» **Brief**
Search each line below for "button", then return the lines where it appears.

» **Records supplied**
[Start of section]

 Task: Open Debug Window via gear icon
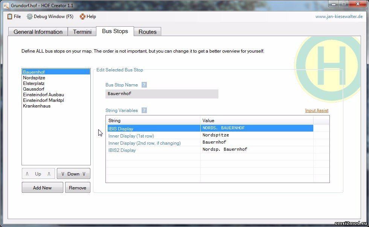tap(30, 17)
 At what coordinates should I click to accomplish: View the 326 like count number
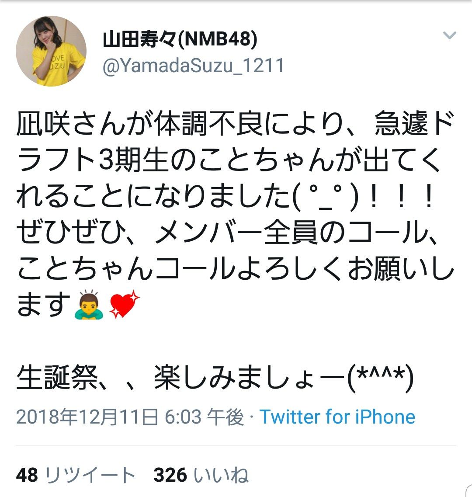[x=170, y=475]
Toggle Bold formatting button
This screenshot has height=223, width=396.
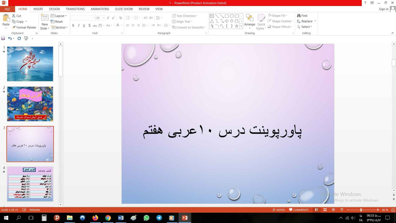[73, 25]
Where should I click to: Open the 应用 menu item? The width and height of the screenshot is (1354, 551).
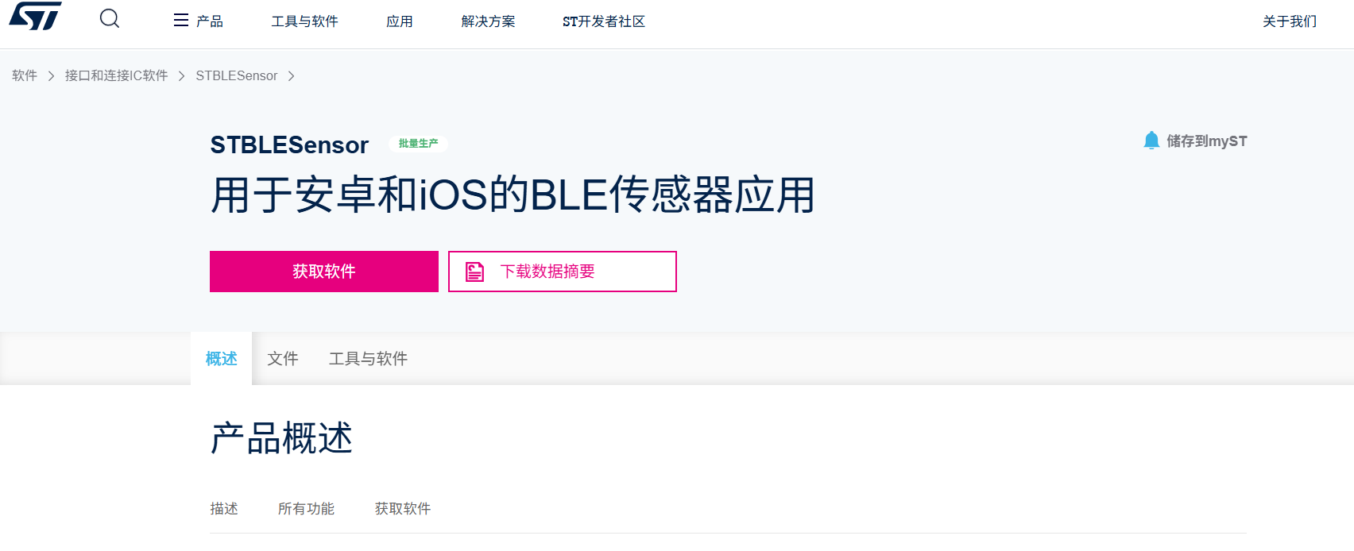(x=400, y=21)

[End of section]
[Start of section]

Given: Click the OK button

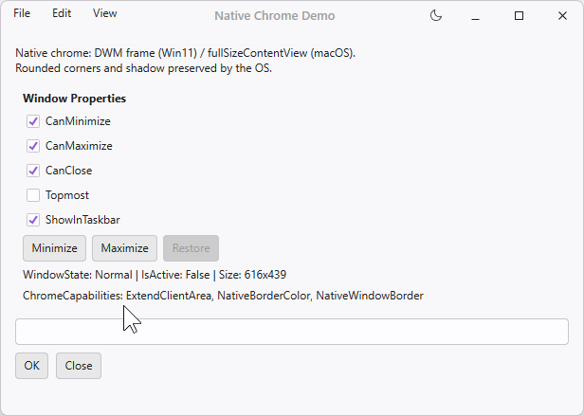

[End of section]

» **Result for this task**
Toggle Bold formatting button
Given: Click the OK button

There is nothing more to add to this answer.